### YOUR TASK
Repeat the listing below in full, keeping each word as given.

### THE DATA
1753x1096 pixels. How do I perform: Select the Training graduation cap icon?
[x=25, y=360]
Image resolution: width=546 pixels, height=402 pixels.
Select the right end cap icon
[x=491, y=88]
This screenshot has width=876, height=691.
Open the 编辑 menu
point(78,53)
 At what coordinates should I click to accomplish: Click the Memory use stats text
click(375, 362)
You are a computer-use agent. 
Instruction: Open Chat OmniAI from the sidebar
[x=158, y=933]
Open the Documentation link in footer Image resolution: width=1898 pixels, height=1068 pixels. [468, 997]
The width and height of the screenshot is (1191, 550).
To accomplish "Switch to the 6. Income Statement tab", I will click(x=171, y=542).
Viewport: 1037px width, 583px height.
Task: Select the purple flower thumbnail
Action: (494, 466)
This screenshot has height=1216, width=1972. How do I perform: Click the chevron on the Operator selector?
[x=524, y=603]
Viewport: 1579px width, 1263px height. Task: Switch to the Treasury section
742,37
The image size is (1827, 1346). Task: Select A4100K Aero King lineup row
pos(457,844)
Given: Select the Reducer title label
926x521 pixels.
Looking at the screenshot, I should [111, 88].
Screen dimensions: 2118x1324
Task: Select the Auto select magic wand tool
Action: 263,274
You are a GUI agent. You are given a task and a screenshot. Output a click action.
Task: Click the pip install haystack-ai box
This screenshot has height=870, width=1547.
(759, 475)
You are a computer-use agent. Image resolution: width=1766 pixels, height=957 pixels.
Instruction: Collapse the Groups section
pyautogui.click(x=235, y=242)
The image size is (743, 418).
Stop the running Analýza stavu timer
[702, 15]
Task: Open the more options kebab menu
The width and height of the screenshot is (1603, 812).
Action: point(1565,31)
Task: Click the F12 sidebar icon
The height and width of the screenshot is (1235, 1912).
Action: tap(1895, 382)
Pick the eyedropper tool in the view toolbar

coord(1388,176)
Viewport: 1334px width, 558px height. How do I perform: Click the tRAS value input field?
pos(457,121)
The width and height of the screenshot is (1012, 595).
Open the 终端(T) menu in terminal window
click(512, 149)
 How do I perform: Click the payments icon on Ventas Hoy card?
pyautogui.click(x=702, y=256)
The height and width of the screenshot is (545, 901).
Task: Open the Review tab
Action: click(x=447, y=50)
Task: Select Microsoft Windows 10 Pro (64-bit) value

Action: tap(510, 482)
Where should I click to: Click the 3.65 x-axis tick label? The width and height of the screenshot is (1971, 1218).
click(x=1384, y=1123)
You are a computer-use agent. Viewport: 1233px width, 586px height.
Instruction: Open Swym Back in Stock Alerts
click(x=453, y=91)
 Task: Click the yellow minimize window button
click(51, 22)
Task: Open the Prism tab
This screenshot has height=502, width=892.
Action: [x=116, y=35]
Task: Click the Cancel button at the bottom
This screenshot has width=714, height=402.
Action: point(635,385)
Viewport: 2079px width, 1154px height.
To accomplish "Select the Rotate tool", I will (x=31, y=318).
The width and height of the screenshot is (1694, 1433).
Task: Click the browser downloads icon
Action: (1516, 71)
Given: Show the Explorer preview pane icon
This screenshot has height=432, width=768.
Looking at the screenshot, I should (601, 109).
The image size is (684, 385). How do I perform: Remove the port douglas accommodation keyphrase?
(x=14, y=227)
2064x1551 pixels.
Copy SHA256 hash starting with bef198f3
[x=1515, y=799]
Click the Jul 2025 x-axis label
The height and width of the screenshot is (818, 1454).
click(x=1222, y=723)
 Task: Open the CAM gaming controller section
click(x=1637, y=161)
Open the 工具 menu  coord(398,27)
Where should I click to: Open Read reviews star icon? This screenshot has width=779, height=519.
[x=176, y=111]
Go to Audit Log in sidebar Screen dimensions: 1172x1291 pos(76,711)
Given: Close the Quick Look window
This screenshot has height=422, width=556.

### RESULT OF THE EXERCISE
1753x1096 pixels. How do I perform: Select the Training graduation cap icon?
[x=25, y=360]
Image resolution: width=546 pixels, height=402 pixels.
Select the right end cap icon
[x=491, y=88]
This screenshot has width=876, height=691.
Open the 编辑 menu
point(78,53)
 At what coordinates should I click to accomplish: Click the Memory use stats text
click(375, 362)
You are a computer-use agent. 
Instruction: Open Chat OmniAI from the sidebar
[x=158, y=933]
Open the Documentation link in footer Image resolution: width=1898 pixels, height=1068 pixels. [468, 997]
The width and height of the screenshot is (1191, 550).
To accomplish "Switch to the 6. Income Statement tab", I will click(x=171, y=542).
Viewport: 1037px width, 583px height.
Task: Select the purple flower thumbnail
Action: (494, 466)
This screenshot has height=1216, width=1972. How do I perform: Click the chevron on the Operator selector?
[x=524, y=603]
Viewport: 1579px width, 1263px height. Task: Switch to the Treasury section
742,37
The image size is (1827, 1346). Task: Select A4100K Aero King lineup row
pos(457,844)
Given: Select the Reducer title label
926x521 pixels.
Looking at the screenshot, I should [111, 88].
Screen dimensions: 2118x1324
Task: Select the Auto select magic wand tool
Action: 263,274
You are a GUI agent. You are given a task and a screenshot. Output a click action.
Task: Click the pip install haystack-ai box
This screenshot has height=870, width=1547.
(759, 475)
You are a computer-use agent. Image resolution: width=1766 pixels, height=957 pixels.
Instruction: Collapse the Groups section
pyautogui.click(x=235, y=242)
The image size is (743, 418).
Stop the running Analýza stavu timer
[702, 15]
Task: Open the more options kebab menu
The width and height of the screenshot is (1603, 812).
Action: point(1565,31)
Task: Click the F12 sidebar icon
The height and width of the screenshot is (1235, 1912).
Action: tap(1895, 382)
Pick the eyedropper tool in the view toolbar

coord(1388,176)
Viewport: 1334px width, 558px height. How do I perform: Click the tRAS value input field?
pos(457,121)
The width and height of the screenshot is (1012, 595).
Open the 终端(T) menu in terminal window
click(512, 149)
 How do I perform: Click the payments icon on Ventas Hoy card?
pyautogui.click(x=702, y=256)
The height and width of the screenshot is (545, 901).
Task: Open the Review tab
Action: click(x=447, y=50)
Task: Select Microsoft Windows 10 Pro (64-bit) value

Action: tap(510, 482)
Where should I click to: Click the 3.65 x-axis tick label? The width and height of the screenshot is (1971, 1218).
click(x=1384, y=1123)
You are a computer-use agent. Viewport: 1233px width, 586px height.
Instruction: Open Swym Back in Stock Alerts
click(x=453, y=91)
 Task: Click the yellow minimize window button
click(51, 22)
Task: Open the Prism tab
This screenshot has height=502, width=892.
Action: [x=116, y=35]
Task: Click the Cancel button at the bottom
This screenshot has width=714, height=402.
Action: point(635,385)
Viewport: 2079px width, 1154px height.
To accomplish "Select the Rotate tool", I will (x=31, y=318).
The width and height of the screenshot is (1694, 1433).
Task: Click the browser downloads icon
Action: (1516, 71)
Given: Show the Explorer preview pane icon
This screenshot has height=432, width=768.
Looking at the screenshot, I should (601, 109).
The image size is (684, 385). How do I perform: Remove the port douglas accommodation keyphrase?
(x=14, y=227)
2064x1551 pixels.
Copy SHA256 hash starting with bef198f3
[x=1515, y=799]
Click the Jul 2025 x-axis label
The height and width of the screenshot is (818, 1454).
click(x=1222, y=723)
 Task: Open the CAM gaming controller section
click(x=1637, y=161)
Open the 工具 menu  coord(398,27)
Where should I click to: Open Read reviews star icon? This screenshot has width=779, height=519.
[x=176, y=111]
Go to Audit Log in sidebar Screen dimensions: 1172x1291 pos(76,711)
Given: Close the Quick Look window
This screenshot has height=422, width=556.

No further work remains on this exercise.